Other clubs have opened their courses to members of the public so they can walk across them for their daily exercise.
Reading Golf Club in Oxfordshire, for example, said walkers can enter the private site.
This also applies to its land at Caversham Heath Golf Club where it is to relocate.
Walkers are asked to stay away from closely mown areas of the fairways, tees, bunkers and greens, and dogs are allowed on condition that owners clean up their mess.
Club chairman Colin Reed said: “These are unprecedented times and we would like to make our land available to residents for essential exercise.

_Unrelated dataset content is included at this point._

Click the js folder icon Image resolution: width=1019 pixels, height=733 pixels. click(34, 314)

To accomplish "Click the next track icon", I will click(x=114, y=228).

“We will continue to offer this facility during our closure as long as we can and as long as our instructions are fully observed.
“The ability to get some fresh air and exercise will be the salvation for many and our board and members are keen to do what we can to support everybody.”
Tiverton Golf Club has said anyone who buys an annual membership subscription today will get the full 12 months ‘from the day the first ball is struck at the end of the crisis’.
And Duddingston Golf Club in Scotland has said it will run a fundraiser for the NHS when the pandemic is over.
In a post on Twitter, the club said: “Perhaps to our shame, it is maybe only in unprecedented times like this that we all begin to fully appreciate the truly amazing and selfless service that our NHS staff provide for us all.
“In recognition of this and by way of a small thank you, Duddingston Golf Club have nominated our medal on Sunday 27th September to be a fundraiser for NHS.
“We will ask all competing players to pay an entry fee of a minimum of £3 (with absolutely no maximum!) and all monies collected will be donated to the NHS.
“We will make our donation to the Emergency Department at the Edinburgh Royal Infirmary.
“How good would it be if we could get every one of Scotland’s 550 clubs to join us? Perhaps we could even get every club in Britain and Ireland to join us as well.”
Other clubs have said they will follow suit.
Steven Brand, the match secretary at Aberdour Golf Club said: “Great idea. Aberdour would be happy to follow suit and once our revised fixture list is decided, we will similarly nominate a specific medal.”
Meanwhile, one of Spain’s leading golf resorts, La Manga Club, has donated different types of food to three local charities to support the work they are doing during this global crisis, and The Nottinghamshire Golf and Country Club has offered all 30 of its bedrooms to the NHS until the coronavirus pandemic subsides.